Peter schießt den Vogel ab bekam also jetzt die Daniel Kehlmannsche Breitseite ab. Unter sportlichen Gesichtspunkten ist das unfair: ungleiche Kaliber. Kehlmann konstatierte: eine "gespenstische Schattenwelt", den "geheimen Schauder der Vergnügungsindustrie" und eine "giftige, alles durchdringende Falschheit". Was war falsch an diesen häufig wie Kindergeburtstage aufgekratzten Filmen? Und was ist: alles? Natürlich kann man Vieles entdecken - ich habe es gerade in meinem Buch "Nachkriegskino" versucht. Man kann einen Nachhall heraushören: die forcierte Fröhlichkeit im Anblick der nationalsozialistischen Katastrophe - in einem solchen affektiven Kontext wurde ich im Sommer 1944 im Sauerland gezeugt. Man kann einen Überlebenswunsch heraushören. Man kann einen Wunsch des Vergessens heraushören. Was ist daran falsch?

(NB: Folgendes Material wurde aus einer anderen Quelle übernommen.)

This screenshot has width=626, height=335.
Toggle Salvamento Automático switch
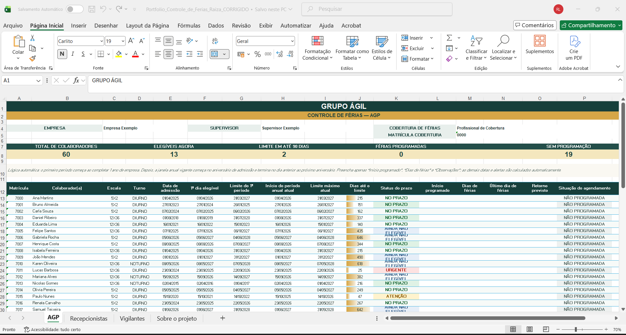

Falsch ist: diese Wünsche als Verdrängungsanstrengung zu etikettieren - und zu verwechseln, dass Verdrängung ein psychoanalytisches Konzept ist, das für ein Subjekt, aber nicht für ein Kollektiv konzipiert wurde. Eine öffentliche Diskussion verdrängt nicht; Kontexte und Subtexte sind stets gegenwärtig. 1959 - als ein Gegenbeispiel, das Daniel Kehlmanns Argumentation empirisch widerlegt -  war auch das Jahr des Wolfgang Staudte-Films Rosen für den Staatsanwalt. In den 50er Jahren wurde nicht verdrängt. Sie waren eine äußerst turbulente Dekade (man muss nur die Bundestagsdebatten erinnern) der tief zerrissenen Bevölkerung eines um seine Identität ringenden, demokratisch verfassten, aber nicht etablierten Landes. Wohl wurde über die Explikation der nationalsozialistischen Zerstörungsorgie gerungen - gegen die Versuche, sich auf Zehenspitzen davonzustehlen, ohne die eigene strafrechtliche oder ethisch-moralische Verantwortung zügig zu klären. Mit anderen Worten: Daniel Kehlmann repetiert die Klischees unser vermeintlichen Vergangenheitsbewältigung, von der inzwischen klar geworden ist, dass sie nicht zu bewältigen ist, und verdeckt mit seiner Empörung und Verachtung die enorme Komplexität der Transformation unseres Landes.